EXERCISE:
Output every one of the following rows again verbatim, with no change to any character.
● ● ● ● ●
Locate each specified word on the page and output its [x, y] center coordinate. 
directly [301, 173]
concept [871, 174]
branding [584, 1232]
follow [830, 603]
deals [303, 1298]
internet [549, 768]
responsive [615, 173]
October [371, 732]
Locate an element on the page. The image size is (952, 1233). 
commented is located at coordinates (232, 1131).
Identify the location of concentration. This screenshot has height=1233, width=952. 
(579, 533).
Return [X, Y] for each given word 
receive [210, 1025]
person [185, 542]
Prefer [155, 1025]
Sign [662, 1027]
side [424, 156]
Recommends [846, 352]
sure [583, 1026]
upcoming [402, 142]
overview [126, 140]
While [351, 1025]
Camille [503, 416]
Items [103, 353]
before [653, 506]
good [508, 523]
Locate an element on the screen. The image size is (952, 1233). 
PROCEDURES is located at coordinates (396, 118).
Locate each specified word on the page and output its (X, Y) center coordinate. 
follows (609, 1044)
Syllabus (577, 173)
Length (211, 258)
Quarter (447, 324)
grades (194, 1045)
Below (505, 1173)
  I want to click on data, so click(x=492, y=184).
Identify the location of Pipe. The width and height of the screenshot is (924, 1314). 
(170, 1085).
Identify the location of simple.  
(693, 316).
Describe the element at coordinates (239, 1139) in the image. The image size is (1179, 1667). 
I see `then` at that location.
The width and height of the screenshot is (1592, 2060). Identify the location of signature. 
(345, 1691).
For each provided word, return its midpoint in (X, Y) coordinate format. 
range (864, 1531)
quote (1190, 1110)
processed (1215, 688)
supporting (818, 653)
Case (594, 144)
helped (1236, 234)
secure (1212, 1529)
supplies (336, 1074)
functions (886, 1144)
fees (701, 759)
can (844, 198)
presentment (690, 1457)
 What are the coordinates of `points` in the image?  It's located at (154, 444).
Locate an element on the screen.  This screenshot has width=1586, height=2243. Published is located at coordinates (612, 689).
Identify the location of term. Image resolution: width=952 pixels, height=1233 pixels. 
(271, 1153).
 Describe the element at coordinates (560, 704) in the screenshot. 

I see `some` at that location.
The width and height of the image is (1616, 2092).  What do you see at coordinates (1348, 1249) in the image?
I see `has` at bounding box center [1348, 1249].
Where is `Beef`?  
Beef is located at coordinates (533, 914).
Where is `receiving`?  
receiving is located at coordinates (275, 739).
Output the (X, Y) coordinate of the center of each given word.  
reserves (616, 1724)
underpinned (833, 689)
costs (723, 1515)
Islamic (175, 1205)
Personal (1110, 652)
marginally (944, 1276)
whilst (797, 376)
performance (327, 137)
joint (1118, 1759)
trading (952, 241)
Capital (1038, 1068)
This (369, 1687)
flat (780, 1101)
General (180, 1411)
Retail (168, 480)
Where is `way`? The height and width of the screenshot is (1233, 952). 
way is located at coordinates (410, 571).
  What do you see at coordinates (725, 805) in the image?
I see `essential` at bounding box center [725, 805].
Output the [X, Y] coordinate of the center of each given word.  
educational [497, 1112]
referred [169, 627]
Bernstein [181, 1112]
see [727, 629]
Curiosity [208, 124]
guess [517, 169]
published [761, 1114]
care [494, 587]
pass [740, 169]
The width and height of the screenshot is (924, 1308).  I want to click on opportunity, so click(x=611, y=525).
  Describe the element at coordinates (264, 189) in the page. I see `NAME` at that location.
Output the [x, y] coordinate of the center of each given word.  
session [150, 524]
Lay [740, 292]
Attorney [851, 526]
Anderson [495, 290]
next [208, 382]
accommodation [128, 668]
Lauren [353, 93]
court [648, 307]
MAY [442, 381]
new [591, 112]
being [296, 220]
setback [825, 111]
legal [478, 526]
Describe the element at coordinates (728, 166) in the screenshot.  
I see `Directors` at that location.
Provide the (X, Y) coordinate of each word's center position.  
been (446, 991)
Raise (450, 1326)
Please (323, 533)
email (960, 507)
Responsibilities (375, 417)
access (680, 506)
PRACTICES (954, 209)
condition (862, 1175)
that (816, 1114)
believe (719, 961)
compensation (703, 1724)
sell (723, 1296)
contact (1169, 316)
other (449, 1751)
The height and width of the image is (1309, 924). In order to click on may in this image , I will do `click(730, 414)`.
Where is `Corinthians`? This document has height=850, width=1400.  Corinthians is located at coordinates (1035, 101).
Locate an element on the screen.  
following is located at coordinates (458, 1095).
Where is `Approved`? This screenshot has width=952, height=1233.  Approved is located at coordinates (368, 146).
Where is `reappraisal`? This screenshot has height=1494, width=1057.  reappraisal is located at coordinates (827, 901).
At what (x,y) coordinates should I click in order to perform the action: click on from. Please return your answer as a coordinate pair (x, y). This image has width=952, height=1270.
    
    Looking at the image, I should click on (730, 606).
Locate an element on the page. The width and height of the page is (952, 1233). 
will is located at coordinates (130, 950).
● ● ● ● ●
COMPLETED EXERCISE:
Locate each specified word on the page and output its [x, y] center coordinate. 
directly [301, 173]
concept [871, 174]
branding [584, 1232]
follow [830, 603]
deals [303, 1298]
internet [549, 768]
responsive [615, 173]
October [371, 732]
Locate an element on the page. The image size is (952, 1233). 
commented is located at coordinates (232, 1131).
Identify the location of concentration. This screenshot has height=1233, width=952. 
(579, 533).
Return [X, Y] for each given word 
receive [210, 1025]
person [185, 542]
Prefer [155, 1025]
Sign [662, 1027]
side [424, 156]
Recommends [846, 352]
sure [583, 1026]
upcoming [402, 142]
overview [126, 140]
While [351, 1025]
Camille [503, 416]
Items [103, 353]
before [653, 506]
good [508, 523]
Locate an element on the screen. The image size is (952, 1233). 
PROCEDURES is located at coordinates (396, 118).
Locate each specified word on the page and output its (X, Y) center coordinate. 
follows (609, 1044)
Syllabus (577, 173)
Length (211, 258)
Quarter (447, 324)
grades (194, 1045)
Below (505, 1173)
  I want to click on data, so click(x=492, y=184).
Identify the location of Pipe. The width and height of the screenshot is (924, 1314). 
(170, 1085).
Identify the location of simple.  
(693, 316).
Describe the element at coordinates (239, 1139) in the image. The image size is (1179, 1667). 
I see `then` at that location.
The width and height of the screenshot is (1592, 2060). Identify the location of signature. 
(345, 1691).
For each provided word, return its midpoint in (X, Y) coordinate format. 
range (864, 1531)
quote (1190, 1110)
processed (1215, 688)
supporting (818, 653)
Case (594, 144)
helped (1236, 234)
secure (1212, 1529)
supplies (336, 1074)
functions (886, 1144)
fees (701, 759)
can (844, 198)
presentment (690, 1457)
 What are the coordinates of `points` in the image?  It's located at (154, 444).
Locate an element on the screen.  This screenshot has width=1586, height=2243. Published is located at coordinates (612, 689).
Identify the location of term. Image resolution: width=952 pixels, height=1233 pixels. 
(271, 1153).
 Describe the element at coordinates (560, 704) in the screenshot. 

I see `some` at that location.
The width and height of the image is (1616, 2092).  What do you see at coordinates (1348, 1249) in the image?
I see `has` at bounding box center [1348, 1249].
Where is `Beef`?  
Beef is located at coordinates (533, 914).
Where is `receiving`?  
receiving is located at coordinates (275, 739).
Output the (X, Y) coordinate of the center of each given word.  
reserves (616, 1724)
underpinned (833, 689)
costs (723, 1515)
Islamic (175, 1205)
Personal (1110, 652)
marginally (944, 1276)
whilst (797, 376)
performance (327, 137)
joint (1118, 1759)
trading (952, 241)
Capital (1038, 1068)
This (369, 1687)
flat (780, 1101)
General (180, 1411)
Retail (168, 480)
Where is `way`? The height and width of the screenshot is (1233, 952). 
way is located at coordinates (410, 571).
  What do you see at coordinates (725, 805) in the image?
I see `essential` at bounding box center [725, 805].
Output the [X, Y] coordinate of the center of each given word.  
educational [497, 1112]
referred [169, 627]
Bernstein [181, 1112]
see [727, 629]
Curiosity [208, 124]
guess [517, 169]
published [761, 1114]
care [494, 587]
pass [740, 169]
The width and height of the screenshot is (924, 1308).  I want to click on opportunity, so click(x=611, y=525).
  Describe the element at coordinates (264, 189) in the page. I see `NAME` at that location.
Output the [x, y] coordinate of the center of each given word.  
session [150, 524]
Lay [740, 292]
Attorney [851, 526]
Anderson [495, 290]
next [208, 382]
accommodation [128, 668]
Lauren [353, 93]
court [648, 307]
MAY [442, 381]
new [591, 112]
being [296, 220]
setback [825, 111]
legal [478, 526]
Describe the element at coordinates (728, 166) in the screenshot.  
I see `Directors` at that location.
Provide the (X, Y) coordinate of each word's center position.  
been (446, 991)
Raise (450, 1326)
Please (323, 533)
email (960, 507)
Responsibilities (375, 417)
access (680, 506)
PRACTICES (954, 209)
condition (862, 1175)
that (816, 1114)
believe (719, 961)
compensation (703, 1724)
sell (723, 1296)
contact (1169, 316)
other (449, 1751)
The height and width of the image is (1309, 924). In order to click on may in this image , I will do `click(730, 414)`.
Where is `Corinthians`? This document has height=850, width=1400.  Corinthians is located at coordinates (1035, 101).
Locate an element on the screen.  
following is located at coordinates (458, 1095).
Where is `Approved`? This screenshot has width=952, height=1233.  Approved is located at coordinates (368, 146).
Where is `reappraisal`? This screenshot has height=1494, width=1057.  reappraisal is located at coordinates (827, 901).
At what (x,y) coordinates should I click in order to perform the action: click on from. Please return your answer as a coordinate pair (x, y). This image has width=952, height=1270.
    
    Looking at the image, I should click on (730, 606).
Locate an element on the page. The width and height of the page is (952, 1233). 
will is located at coordinates (130, 950).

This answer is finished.